Wie doch die Zeit vergeht. Da hat der Karl sicher jetzt lange nichts zu meckern gehabt. Irrtum. Es ist nur so, dass alles irgendwie schon gesagt wurde. Die Mitmenschen ändern sich nicht und geben immer wieder auf die gleiche, dumme Weise Anlass, die eigenen Blutdruckwerte in die Höhe schnellen zu lassen. Wenn ich den Sachverhalt hier aber schon abgehandelt habe, würde ich mich nur wiederholen.
Doch an einem der letzten Wochenenden hatte ich Gelegenheit, mich über etwas erregen zu dürfen, was bisher noch ungeschoren davongekommen ist: der Personennahverkehr. Ganz allgemein gibt der wahrscheinlich sogar Stoff für mehrere Artikel. Doch hier geht es nur um den Erwerb einer simplen Fahrkarte oder, wie es im Zuge der Anglizismusionierung heißt, eines Tickets.
Der einfache Versuchsaufbau lautet: Fahre vom Nachbarort Naunhof die eine Station zurück nach Großsteinberg!
Früher musste man sich dazu am Bahnschalter im Bahnhofsgebäude anstellen und eine entsprechende Fahrkarte (hieß damals noch so) erwerben. Man legte seinen Wunsch “Einmal nach Großsteinberg, bitte!” dar und bekam gegen Zahlung des Entgelts ein Stück Pappe.
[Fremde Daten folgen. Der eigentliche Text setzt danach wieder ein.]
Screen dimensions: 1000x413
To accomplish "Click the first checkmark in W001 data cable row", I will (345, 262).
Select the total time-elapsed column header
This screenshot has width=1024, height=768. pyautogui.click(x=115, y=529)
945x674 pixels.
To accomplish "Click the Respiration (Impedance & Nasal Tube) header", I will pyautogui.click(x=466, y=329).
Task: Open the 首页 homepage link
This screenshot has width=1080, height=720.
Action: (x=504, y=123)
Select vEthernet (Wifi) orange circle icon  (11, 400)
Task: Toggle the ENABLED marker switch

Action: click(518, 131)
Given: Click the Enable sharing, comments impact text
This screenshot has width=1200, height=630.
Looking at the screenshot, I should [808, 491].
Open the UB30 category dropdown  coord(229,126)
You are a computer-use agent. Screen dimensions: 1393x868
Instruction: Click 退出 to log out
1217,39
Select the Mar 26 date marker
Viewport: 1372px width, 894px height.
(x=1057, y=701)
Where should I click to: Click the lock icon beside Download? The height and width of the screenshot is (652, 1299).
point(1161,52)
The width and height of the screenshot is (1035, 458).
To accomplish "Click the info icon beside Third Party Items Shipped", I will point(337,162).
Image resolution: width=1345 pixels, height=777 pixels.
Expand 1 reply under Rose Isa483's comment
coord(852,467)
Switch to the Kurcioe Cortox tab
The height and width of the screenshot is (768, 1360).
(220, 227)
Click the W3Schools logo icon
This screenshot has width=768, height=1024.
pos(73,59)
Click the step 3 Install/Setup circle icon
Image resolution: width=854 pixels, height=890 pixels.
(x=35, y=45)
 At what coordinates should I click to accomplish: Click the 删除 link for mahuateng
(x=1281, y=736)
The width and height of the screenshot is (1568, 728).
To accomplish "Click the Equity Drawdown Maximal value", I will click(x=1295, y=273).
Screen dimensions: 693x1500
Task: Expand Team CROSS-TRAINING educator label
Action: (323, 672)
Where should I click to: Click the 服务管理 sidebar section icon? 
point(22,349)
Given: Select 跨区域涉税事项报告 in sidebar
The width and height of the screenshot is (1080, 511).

Heutzutage ist der Bahnschalter nicht mehr notwendig. Es gibt Kartenautomaten und auch Apps auf dem Smartphone. Dadurch ist es viel einfacher, zu jeder Zeit eine Fahrkarte oder von mir aus auch ein Ticket zu erwerben. Es könnte alles so einfach sein. Ist es aber nicht. Der Kauf über das Smartphone birgt folgende Problematik: Die Bahn-App könnte das zwar, aber weil der für die Region zuständige Verkehrsverbund unserer Kleinstaatenrepublik nicht mitspielt, kann ich dort nur überregionale Strecken buchen. Für die Verbindungen auf regionaler Ebene hat der Verkehrsverbund seine eigene App. Gut, dann installiere ich eben noch eine App mehr und melde mich auch dort noch an. Jetzt geht es aber. Nein, geht trotzdem nicht. Dort können keine Zahlungsarten wie Paypal, Kreditkarte oder Lastschrift hinterlegt werden. Es ist nur die Zahlung über die Handyrechnung möglich. Das wiederum wird nicht von allen Mobilfunkanbietern unterstützt. So auch nicht von meinem aktuellen.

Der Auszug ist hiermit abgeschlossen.